*What the task asks*: Your answer should be the lines below from the one with "Screenshot is 201x2576." to the one with "Kontakty [button] (23, 2470)", both included, given again exactly and with nothing added.
Top of Material for this exercise
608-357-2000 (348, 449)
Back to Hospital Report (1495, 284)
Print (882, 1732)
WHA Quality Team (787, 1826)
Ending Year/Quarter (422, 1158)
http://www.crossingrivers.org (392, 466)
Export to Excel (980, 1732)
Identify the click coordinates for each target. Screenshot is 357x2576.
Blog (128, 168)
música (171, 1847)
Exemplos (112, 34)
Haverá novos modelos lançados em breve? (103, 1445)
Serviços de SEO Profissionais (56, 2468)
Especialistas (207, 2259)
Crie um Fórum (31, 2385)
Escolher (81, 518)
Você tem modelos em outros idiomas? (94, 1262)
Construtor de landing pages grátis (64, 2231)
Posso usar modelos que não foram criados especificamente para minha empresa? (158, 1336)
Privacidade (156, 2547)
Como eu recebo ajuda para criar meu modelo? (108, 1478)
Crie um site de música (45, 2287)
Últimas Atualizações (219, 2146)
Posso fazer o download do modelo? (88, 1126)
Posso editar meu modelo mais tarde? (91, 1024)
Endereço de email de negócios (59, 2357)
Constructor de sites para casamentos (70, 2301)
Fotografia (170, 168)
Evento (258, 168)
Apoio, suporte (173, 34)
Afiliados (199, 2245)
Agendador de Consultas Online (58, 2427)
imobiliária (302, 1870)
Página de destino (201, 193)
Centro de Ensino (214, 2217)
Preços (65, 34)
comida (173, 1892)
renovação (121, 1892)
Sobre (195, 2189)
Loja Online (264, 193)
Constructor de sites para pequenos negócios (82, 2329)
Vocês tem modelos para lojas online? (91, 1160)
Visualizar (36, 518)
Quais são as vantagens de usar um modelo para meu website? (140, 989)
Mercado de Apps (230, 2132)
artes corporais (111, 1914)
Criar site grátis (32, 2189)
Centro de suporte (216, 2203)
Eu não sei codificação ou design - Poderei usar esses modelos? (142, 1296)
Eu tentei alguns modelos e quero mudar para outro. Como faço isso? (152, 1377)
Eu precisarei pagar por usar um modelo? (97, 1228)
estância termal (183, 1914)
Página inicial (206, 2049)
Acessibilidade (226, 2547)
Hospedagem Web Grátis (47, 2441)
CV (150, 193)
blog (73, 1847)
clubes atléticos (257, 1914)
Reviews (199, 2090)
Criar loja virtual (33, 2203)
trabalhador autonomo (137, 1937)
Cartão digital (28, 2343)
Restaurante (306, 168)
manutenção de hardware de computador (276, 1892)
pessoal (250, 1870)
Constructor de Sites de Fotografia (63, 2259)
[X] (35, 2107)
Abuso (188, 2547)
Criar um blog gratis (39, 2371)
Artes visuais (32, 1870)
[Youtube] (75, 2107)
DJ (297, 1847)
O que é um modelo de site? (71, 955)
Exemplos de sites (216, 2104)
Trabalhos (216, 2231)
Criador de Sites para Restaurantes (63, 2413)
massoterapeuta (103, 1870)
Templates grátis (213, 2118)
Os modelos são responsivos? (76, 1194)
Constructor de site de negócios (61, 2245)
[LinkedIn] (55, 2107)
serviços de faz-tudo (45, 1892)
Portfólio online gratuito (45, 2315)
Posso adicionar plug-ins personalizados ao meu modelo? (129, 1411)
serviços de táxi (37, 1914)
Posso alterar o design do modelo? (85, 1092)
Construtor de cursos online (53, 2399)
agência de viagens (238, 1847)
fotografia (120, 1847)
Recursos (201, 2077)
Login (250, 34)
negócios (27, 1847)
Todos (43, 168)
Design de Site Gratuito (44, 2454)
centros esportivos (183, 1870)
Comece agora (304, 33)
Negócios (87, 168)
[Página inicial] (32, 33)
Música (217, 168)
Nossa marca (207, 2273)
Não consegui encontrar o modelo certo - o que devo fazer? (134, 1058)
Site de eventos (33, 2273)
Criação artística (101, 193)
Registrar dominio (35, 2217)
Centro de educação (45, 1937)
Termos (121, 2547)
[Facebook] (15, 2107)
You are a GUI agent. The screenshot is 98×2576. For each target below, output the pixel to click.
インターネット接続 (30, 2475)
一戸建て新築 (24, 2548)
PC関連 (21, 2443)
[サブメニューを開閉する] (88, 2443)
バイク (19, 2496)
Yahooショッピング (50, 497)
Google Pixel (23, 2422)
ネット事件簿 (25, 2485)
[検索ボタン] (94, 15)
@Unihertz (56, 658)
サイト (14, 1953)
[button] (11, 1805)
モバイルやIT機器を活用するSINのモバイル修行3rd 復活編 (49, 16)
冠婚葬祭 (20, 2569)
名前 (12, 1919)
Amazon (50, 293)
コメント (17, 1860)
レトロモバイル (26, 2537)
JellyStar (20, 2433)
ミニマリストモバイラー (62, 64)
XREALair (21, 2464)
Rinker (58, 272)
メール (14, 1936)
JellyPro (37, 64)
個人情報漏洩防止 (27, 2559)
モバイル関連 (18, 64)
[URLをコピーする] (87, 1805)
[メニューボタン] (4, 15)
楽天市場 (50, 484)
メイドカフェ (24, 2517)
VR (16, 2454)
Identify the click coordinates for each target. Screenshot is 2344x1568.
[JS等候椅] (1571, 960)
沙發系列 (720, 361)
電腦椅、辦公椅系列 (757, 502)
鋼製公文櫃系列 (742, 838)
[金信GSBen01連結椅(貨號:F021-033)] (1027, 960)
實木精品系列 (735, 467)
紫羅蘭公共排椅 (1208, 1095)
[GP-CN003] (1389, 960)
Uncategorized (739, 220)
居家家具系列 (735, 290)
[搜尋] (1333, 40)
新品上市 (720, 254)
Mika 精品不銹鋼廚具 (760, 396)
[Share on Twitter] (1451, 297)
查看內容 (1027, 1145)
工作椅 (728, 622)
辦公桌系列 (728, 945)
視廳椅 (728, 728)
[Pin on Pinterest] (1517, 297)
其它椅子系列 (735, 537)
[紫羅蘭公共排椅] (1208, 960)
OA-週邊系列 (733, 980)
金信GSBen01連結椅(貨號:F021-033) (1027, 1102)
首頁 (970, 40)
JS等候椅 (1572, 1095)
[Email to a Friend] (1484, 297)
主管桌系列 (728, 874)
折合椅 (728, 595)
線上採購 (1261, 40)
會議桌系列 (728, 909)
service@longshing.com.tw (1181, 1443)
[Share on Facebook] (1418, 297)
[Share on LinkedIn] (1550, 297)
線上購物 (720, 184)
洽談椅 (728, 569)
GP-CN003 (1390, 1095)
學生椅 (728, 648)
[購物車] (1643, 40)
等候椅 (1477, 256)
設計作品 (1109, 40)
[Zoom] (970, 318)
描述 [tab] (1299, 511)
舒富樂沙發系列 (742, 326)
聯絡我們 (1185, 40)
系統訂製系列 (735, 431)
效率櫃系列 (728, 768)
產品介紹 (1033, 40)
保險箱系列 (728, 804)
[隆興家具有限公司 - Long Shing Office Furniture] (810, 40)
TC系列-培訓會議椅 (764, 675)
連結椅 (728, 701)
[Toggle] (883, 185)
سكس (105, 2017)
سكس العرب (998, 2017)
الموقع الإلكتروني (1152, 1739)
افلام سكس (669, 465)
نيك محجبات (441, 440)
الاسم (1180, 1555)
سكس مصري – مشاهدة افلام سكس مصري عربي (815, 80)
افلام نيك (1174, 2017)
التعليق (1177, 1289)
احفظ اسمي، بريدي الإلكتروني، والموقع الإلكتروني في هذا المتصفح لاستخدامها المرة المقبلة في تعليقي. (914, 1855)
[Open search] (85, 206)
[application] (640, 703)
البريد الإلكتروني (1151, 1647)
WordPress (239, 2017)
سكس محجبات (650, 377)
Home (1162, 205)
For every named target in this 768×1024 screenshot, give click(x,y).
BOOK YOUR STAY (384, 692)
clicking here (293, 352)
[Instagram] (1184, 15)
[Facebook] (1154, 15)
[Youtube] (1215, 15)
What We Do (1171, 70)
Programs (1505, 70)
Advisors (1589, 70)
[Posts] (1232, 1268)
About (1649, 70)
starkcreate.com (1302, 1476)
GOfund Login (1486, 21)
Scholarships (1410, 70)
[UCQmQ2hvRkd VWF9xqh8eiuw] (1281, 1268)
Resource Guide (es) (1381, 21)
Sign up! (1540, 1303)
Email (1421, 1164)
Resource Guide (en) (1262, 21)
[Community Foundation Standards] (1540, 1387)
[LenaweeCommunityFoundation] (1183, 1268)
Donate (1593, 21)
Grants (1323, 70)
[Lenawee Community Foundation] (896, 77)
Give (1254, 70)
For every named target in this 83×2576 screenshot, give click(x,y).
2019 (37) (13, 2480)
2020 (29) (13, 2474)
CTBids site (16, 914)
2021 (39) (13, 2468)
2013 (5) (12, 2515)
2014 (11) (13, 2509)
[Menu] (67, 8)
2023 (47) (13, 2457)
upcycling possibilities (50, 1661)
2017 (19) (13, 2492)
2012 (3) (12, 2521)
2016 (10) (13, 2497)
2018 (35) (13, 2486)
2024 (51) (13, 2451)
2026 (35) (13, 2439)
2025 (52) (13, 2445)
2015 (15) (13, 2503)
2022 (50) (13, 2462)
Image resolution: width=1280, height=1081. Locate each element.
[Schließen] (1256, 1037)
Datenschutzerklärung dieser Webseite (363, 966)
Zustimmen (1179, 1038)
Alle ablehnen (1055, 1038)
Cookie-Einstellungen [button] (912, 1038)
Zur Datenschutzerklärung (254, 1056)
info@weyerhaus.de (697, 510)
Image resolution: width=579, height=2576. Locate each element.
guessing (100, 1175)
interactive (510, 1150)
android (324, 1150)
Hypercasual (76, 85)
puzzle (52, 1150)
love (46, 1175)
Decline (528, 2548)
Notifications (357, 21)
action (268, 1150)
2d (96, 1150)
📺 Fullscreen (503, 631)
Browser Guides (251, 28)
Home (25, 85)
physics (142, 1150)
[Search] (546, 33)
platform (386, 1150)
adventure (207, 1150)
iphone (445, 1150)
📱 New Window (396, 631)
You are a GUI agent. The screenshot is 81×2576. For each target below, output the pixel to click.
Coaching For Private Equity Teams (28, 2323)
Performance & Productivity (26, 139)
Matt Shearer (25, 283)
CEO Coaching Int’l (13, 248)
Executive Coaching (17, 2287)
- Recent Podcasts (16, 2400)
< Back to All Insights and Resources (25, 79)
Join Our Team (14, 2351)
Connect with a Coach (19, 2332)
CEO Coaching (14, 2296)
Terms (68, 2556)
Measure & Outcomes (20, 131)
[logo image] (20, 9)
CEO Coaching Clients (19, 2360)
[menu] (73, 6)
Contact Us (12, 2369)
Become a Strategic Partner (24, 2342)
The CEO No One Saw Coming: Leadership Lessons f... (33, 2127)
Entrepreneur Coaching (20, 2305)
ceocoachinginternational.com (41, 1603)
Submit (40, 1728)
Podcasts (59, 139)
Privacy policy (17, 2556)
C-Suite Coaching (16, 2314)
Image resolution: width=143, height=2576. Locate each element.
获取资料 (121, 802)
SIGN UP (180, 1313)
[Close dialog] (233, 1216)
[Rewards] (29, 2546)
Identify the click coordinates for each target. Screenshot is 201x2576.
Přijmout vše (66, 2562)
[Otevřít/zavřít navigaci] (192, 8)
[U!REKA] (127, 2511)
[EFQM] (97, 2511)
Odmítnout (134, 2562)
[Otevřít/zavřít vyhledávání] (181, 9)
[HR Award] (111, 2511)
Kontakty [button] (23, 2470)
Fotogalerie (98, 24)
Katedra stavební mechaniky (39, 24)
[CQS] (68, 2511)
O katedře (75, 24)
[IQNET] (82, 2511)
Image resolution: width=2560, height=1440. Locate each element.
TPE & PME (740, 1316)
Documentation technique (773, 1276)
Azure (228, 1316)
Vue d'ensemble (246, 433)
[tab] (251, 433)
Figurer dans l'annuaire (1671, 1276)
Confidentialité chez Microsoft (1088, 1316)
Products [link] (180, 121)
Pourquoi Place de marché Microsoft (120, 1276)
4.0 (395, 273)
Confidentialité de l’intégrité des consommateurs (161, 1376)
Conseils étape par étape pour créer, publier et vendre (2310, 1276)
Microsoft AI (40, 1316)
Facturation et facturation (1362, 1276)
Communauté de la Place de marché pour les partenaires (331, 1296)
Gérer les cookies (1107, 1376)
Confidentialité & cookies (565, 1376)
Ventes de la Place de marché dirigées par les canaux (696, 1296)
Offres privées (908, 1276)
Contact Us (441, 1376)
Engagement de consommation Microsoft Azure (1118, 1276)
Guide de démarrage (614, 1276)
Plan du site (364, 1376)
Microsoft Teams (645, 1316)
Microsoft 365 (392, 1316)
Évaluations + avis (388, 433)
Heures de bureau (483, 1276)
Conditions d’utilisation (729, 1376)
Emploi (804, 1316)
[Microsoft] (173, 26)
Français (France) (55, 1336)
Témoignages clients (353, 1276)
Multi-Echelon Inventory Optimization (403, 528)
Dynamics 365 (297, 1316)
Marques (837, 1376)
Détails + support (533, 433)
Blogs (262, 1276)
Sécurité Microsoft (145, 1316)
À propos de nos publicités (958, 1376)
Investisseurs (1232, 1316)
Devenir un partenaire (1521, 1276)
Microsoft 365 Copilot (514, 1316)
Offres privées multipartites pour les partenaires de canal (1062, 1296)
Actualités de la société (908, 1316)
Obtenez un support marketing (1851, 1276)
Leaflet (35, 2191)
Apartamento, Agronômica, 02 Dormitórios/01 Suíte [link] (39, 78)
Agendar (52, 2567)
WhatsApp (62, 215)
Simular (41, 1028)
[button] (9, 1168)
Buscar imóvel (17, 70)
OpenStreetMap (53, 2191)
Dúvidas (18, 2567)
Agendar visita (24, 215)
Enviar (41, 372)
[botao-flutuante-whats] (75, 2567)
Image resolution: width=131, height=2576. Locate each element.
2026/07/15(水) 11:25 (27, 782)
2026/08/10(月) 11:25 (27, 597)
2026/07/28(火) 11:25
Bottom of Material for this exercise
*Answer*:
Identify the click coordinates for each target. Screenshot is 201x2576.
Přijmout vše (66, 2562)
[Otevřít/zavřít navigaci] (192, 8)
[U!REKA] (127, 2511)
[EFQM] (97, 2511)
Odmítnout (134, 2562)
[Otevřít/zavřít vyhledávání] (181, 9)
[HR Award] (111, 2511)
Kontakty [button] (23, 2470)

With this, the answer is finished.